[Extracted records]
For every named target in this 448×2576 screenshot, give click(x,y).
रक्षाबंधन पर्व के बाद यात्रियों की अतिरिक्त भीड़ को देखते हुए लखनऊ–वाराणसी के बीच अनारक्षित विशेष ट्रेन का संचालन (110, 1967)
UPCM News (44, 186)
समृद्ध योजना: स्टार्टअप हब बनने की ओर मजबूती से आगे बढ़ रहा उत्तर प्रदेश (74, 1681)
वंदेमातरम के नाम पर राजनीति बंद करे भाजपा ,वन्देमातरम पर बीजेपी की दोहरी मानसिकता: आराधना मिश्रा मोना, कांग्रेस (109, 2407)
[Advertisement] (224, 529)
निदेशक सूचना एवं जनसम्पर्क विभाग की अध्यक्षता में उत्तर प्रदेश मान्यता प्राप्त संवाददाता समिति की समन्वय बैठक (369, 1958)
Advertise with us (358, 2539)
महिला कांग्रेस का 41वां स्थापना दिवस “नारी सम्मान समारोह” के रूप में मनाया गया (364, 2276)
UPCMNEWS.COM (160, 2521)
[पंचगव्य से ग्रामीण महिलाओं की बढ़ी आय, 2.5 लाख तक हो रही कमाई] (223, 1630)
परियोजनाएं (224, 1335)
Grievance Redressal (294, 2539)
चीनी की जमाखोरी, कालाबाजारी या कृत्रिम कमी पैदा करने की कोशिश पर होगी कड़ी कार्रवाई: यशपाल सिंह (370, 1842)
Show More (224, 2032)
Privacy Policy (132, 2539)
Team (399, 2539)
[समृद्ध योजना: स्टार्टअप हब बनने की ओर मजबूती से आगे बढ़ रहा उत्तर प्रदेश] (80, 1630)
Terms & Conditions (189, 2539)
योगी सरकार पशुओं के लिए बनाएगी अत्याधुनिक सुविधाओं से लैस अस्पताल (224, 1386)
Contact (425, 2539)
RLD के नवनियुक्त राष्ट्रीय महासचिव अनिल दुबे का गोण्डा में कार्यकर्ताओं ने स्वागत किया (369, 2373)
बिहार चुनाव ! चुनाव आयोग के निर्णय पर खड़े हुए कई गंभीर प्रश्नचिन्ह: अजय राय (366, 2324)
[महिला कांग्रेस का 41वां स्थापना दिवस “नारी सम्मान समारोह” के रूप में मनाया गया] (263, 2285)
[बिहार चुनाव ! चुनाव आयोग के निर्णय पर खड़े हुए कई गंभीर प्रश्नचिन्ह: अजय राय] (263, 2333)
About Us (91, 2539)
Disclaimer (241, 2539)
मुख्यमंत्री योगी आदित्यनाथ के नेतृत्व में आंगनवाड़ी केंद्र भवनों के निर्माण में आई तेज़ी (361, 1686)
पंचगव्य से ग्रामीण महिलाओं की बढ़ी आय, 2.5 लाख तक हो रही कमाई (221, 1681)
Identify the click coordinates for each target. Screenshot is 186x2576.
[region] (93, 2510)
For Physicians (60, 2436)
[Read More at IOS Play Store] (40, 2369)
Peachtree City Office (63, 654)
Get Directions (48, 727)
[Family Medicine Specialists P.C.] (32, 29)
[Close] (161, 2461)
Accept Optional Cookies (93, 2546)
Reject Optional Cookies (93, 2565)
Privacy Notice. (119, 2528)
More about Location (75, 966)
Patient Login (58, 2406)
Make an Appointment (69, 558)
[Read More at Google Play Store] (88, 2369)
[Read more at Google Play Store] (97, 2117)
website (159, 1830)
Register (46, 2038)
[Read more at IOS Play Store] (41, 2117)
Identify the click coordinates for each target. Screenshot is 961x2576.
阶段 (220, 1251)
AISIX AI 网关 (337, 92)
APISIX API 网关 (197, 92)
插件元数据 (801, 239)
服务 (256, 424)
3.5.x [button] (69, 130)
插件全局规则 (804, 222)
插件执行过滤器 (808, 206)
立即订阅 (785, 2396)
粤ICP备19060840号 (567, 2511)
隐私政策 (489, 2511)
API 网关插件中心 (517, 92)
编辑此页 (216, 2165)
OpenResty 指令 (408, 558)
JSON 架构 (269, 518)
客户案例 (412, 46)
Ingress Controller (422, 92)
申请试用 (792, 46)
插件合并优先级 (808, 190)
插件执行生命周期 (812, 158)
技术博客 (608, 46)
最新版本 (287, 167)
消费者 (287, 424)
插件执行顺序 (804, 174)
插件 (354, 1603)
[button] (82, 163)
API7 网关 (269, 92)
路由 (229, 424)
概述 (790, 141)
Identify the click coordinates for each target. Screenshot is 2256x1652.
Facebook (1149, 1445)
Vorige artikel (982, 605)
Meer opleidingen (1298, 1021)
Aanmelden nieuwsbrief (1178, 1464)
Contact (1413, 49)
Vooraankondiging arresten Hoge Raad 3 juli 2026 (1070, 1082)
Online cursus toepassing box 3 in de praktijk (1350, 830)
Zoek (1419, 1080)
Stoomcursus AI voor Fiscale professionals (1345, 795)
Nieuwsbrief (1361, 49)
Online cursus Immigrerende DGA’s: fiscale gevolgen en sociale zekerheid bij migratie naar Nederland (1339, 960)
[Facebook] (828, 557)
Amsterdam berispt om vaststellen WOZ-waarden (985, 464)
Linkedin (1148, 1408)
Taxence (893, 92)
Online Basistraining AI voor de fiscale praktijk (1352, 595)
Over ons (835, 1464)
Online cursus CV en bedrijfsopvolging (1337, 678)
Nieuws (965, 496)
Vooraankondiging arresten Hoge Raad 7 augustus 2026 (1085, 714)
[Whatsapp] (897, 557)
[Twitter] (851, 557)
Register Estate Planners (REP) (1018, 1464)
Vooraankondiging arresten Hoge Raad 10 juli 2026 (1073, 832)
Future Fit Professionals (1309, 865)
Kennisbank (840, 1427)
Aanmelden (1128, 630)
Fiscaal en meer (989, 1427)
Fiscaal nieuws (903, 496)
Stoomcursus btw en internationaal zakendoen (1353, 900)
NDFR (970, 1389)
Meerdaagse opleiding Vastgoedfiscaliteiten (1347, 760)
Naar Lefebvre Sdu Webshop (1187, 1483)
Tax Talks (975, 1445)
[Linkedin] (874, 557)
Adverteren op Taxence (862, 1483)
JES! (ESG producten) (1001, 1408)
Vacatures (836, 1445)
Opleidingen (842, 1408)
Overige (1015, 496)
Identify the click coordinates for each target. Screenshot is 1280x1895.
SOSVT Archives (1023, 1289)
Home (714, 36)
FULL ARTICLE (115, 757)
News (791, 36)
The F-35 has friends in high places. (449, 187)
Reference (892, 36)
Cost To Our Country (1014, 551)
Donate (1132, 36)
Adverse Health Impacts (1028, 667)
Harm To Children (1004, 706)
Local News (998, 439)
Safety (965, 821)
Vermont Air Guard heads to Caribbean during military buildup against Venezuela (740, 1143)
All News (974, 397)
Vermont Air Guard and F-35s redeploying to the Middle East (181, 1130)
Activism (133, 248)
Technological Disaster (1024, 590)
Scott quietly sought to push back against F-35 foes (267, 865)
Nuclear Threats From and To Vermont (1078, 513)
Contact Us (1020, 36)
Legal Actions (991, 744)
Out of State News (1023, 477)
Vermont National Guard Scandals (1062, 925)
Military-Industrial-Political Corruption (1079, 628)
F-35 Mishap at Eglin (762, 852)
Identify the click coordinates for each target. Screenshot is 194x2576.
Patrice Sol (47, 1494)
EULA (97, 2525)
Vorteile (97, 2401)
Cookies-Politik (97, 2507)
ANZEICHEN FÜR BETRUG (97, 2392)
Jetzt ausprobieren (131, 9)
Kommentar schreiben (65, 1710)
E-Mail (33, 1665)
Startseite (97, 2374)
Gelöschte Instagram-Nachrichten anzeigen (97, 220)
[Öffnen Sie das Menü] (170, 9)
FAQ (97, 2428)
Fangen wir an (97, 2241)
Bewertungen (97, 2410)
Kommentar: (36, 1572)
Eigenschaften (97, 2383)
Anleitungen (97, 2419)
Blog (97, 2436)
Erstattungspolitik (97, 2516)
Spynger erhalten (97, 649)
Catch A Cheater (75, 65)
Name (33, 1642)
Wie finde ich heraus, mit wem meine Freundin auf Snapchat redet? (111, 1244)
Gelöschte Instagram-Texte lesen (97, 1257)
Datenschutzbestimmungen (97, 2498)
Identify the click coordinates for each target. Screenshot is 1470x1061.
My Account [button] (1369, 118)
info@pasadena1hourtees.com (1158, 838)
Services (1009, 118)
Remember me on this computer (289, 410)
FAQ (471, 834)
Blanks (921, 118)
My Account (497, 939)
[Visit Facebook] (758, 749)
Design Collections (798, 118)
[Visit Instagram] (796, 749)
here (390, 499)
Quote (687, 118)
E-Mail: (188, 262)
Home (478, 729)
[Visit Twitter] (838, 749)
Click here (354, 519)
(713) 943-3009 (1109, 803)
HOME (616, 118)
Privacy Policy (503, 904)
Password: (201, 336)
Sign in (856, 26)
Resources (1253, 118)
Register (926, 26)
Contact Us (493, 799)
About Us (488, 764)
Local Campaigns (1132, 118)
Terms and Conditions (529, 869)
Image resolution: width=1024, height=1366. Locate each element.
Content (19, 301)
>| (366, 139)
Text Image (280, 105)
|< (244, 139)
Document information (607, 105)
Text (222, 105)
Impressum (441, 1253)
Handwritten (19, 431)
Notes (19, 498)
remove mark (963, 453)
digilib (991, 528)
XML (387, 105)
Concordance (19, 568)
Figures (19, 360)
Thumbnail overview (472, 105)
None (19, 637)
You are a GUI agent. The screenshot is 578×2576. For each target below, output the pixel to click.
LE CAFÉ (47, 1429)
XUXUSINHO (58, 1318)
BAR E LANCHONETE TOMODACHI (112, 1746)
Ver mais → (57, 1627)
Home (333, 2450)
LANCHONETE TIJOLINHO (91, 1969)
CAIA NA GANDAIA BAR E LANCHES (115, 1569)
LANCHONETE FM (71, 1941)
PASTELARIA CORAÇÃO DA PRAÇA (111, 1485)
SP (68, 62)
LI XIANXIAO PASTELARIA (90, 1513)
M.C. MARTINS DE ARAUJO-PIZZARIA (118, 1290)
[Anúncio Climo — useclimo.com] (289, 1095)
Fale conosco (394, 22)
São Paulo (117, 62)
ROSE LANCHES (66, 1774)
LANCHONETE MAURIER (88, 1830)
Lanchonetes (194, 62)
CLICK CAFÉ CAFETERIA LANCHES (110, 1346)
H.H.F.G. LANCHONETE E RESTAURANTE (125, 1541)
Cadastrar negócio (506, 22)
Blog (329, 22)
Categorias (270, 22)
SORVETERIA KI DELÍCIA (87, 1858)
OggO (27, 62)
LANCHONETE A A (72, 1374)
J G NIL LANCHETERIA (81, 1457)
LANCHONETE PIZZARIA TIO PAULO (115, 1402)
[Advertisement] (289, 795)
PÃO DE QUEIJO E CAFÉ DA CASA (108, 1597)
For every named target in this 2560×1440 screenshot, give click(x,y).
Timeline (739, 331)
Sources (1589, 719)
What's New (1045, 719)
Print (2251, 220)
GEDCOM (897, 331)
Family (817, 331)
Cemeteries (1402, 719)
[/Extracted records]
• _Task to complete_:
Start at the line containing "SORVETERIA KI DELÍCIA (87, 1858)". Repeat it and each line after it, word for word, to the end of the records.

• _Result for this task_:
SORVETERIA KI DELÍCIA (87, 1858)
OggO (27, 62)
LANCHONETE A A (72, 1374)
J G NIL LANCHETERIA (81, 1457)
LANCHONETE PIZZARIA TIO PAULO (115, 1402)
[Advertisement] (289, 795)
PÃO DE QUEIJO E CAFÉ DA CASA (108, 1597)
For every named target in this 2560×1440 screenshot, give click(x,y).
Timeline (739, 331)
Sources (1589, 719)
What's New (1045, 719)
Print (2251, 220)
GEDCOM (897, 331)
Family (817, 331)
Cemeteries (1402, 719)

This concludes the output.